Правда, Толян оказался бывалым человеком и избрал твердую линию поведения. Он признавал факт кражи «Филипса» из «БМВ», но напрочь отрицал все прочие подобные кражи. По его словам выходило, что данный эксцесс был единственным и спонтанным.

Черпакова это не обескуражило — он был уверен, что сумеет найти способ развязать языки обоим задержанным. Инженер Уфимцев не имел криминального прошлого, а на таких людей очень сильно действует тюремная камера. Кроме того, он надеялся получить какую-то информацию от соседей Уфимцева и Толяна. Кто-то из них, возможно, даже покупал краденый телевизор.

Одним словом, я могла испытывать удовлетворение от проделанной работы. Немного портило торжество осознание того факта, что с телевизором Петяйкина я все-таки сплоховала. Связанная словом, я теперь не могла потребовать от Блоха, чтобы он опознал Толяна — а ведь он мог бы это сделать! Ничего не поделаешь — надо было думать раньше. Но тогда я торопилась вернуть телевизор хозяину, а поимка преступников казалась делом весьма далеким и туманным. Кто мог знать, что нам так повезет?

Зато я постепенно нашла общий язык со следователем Черпаковым. Пообщавшись со мной, он словно бы немного оттаял и даже стал отвечать на мои вопросы, а не только задавать свои. В принципе, он оказался вполне симпатичным человеком, только сильно задерганным, да еще, как я поняла, обремененным многочисленным потомством.

Многие в милиции относятся к нашей газете с предубеждением, потому что порой читают в ней о себе нелицеприятные вещи. Но Черпаков оказался не из их числа — во-первых, он вообще редко раскрывал газеты, а во-вторых, относился к критическим замечаниям с присущей ему флегматичностью.

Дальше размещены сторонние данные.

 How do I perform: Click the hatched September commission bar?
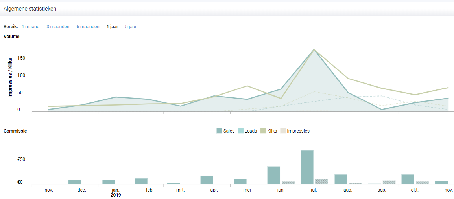tap(389, 182)
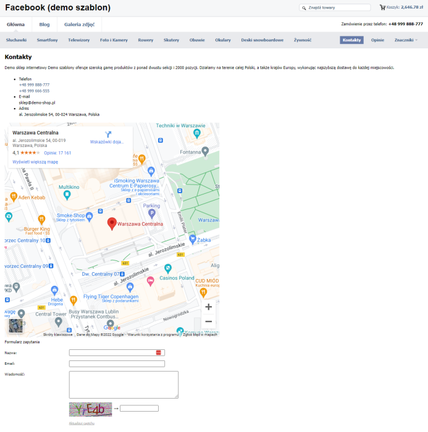The height and width of the screenshot is (432, 428).
Task: Zoom in on the map with plus button
Action: click(x=208, y=307)
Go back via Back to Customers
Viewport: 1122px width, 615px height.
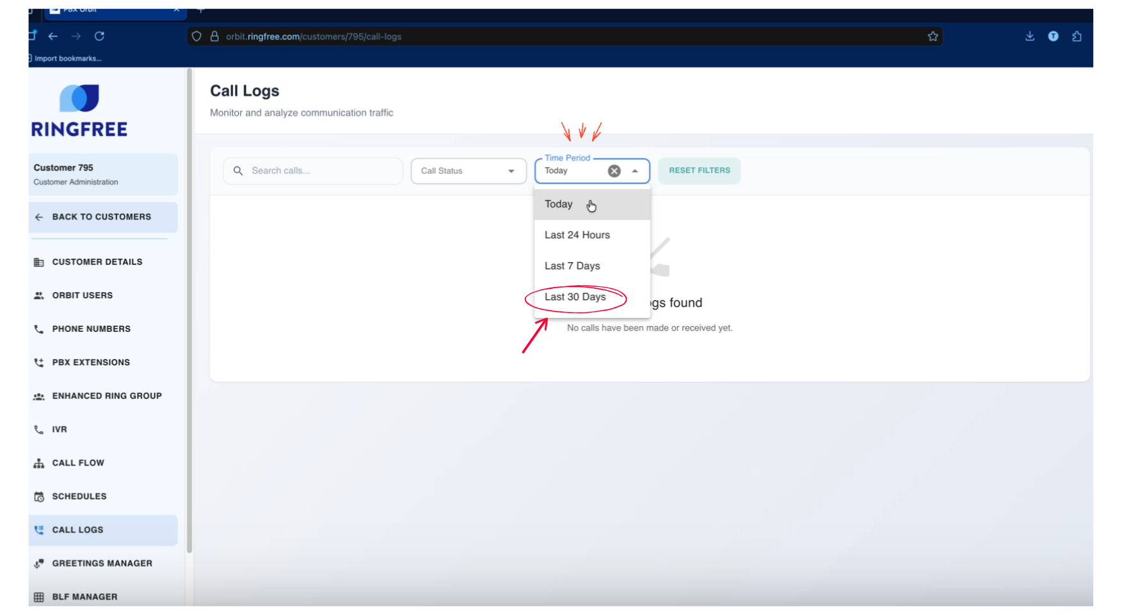pos(102,217)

Когда мы разговаривали, мне наконец удалось кое-что выяснить по поводу нападения на магазин Блоха. Пока никто не был задержан, кроме первого грабителя с нестреляющим пистолетом. Его личность удалось установить достаточно быстро.

Им оказался некий Горохов Борис Семенович, по кличке Боб — неоднократно судимый. За ним уже числились грабежи, но до сих пор он не применял огнестрельного оружия. Правда, пистолет, с которым он отправился на дело, оказался со спиленным бойком. Это вызывало у Черпакова недоумение — похоже, Горохов этот пистолет взял в руки непосредственно перед ограблением. То есть, попросту говоря, кто-то его ему подсунул.

Но ничего выяснить пока не удавалось. Все это время Горохов или молчал как рыба, или устраивал безобразные истерики.

— Натуральный психопат, — характеризовал его Черпаков. — Склонный к немотивированной агрессии, злобный и мстительный тип. Я думаю, он молчит потому, что мечтает сам разобраться со своим сообщником. Не хочет отдавать нам пальму первенства.

— А вы уверены, что был сообщник? — спросила я.

— Убежден, что был, — ответил Черпаков. — Более того, этот сообщник был организатором нападения. Именно он снабдил Горохова оружием, и он же в последний момент почему-то раздумал участвовать в ограблении. Отсюда вся нелепость случившегося. Но рано или поздно Горохов заговорит — вот увидите!

Все остальные случаи нападений Черпаков относил на счет банального хулиганства.

— Просто так совпало, — говорил он. — Такие случаи бывают. Разобьют какие-то подонки витрину, сойдет безнаказанно — они на следующий день опять туда! Своеобразный кураж. Вы стекло заменили — а мы его опять разобьем! Вообще в нашем деле совпадений гораздо больше, чем кажется. Вот, например, известный вам Тимур Закреев — тоже имеет, оказывается, отношение к магазину «Страз». Но я не склонен думать, что это он бьет витрины. Ему это совсем невыгодно, верно?

Здесь можно было с ним согласиться. Наш знакомец Тимур оказался серьезным человеком. За его плечами тоже было несколько лет тюрьмы, которые он получил за грабеж.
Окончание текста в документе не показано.